- [DIRECTIONS FOR THIS TASK] From the entries below, copy every line where the string "will" appears.
Segment Start: INPUT MATERIAL
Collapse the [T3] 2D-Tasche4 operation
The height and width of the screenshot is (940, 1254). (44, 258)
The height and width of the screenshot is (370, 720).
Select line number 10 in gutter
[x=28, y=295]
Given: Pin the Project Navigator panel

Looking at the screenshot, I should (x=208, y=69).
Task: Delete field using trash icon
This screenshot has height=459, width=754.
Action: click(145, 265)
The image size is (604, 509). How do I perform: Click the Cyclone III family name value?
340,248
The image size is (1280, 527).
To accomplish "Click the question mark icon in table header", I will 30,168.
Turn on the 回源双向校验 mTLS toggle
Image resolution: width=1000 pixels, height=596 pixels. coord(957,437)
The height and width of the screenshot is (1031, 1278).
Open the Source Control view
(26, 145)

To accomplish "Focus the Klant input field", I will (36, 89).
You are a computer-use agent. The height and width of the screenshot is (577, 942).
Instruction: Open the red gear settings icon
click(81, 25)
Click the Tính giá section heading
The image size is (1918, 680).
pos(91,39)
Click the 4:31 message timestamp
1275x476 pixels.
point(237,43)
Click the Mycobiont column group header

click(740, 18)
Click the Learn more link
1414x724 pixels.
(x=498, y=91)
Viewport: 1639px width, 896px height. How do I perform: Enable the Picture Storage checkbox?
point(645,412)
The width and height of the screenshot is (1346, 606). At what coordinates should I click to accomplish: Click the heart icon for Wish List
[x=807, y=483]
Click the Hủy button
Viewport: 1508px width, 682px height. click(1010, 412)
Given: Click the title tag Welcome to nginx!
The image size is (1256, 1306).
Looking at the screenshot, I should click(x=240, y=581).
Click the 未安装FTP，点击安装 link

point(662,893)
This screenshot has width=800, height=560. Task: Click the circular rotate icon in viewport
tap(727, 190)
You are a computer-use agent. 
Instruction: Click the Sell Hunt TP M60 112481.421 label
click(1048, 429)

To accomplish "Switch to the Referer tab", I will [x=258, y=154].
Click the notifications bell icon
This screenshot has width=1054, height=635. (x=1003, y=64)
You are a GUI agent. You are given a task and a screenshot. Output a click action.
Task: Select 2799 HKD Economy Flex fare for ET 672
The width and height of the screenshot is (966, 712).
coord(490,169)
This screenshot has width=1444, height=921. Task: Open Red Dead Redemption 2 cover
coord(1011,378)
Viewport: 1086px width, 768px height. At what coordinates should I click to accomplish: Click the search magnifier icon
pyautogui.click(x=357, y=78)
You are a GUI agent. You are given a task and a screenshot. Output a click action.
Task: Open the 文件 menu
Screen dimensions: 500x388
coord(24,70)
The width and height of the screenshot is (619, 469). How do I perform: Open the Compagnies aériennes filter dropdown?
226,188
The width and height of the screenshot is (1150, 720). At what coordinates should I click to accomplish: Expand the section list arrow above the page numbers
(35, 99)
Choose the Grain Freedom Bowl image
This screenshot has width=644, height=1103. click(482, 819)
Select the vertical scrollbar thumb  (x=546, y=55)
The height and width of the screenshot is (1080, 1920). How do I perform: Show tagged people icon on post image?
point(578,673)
Segment End: INPUT MATERIAL
- [FINAL ANSWER]
To accomplish "Click the question mark icon in table header", I will 30,168.
To accomplish "Focus the Klant input field", I will (36, 89).
To accomplish "Switch to the Referer tab", I will [x=258, y=154].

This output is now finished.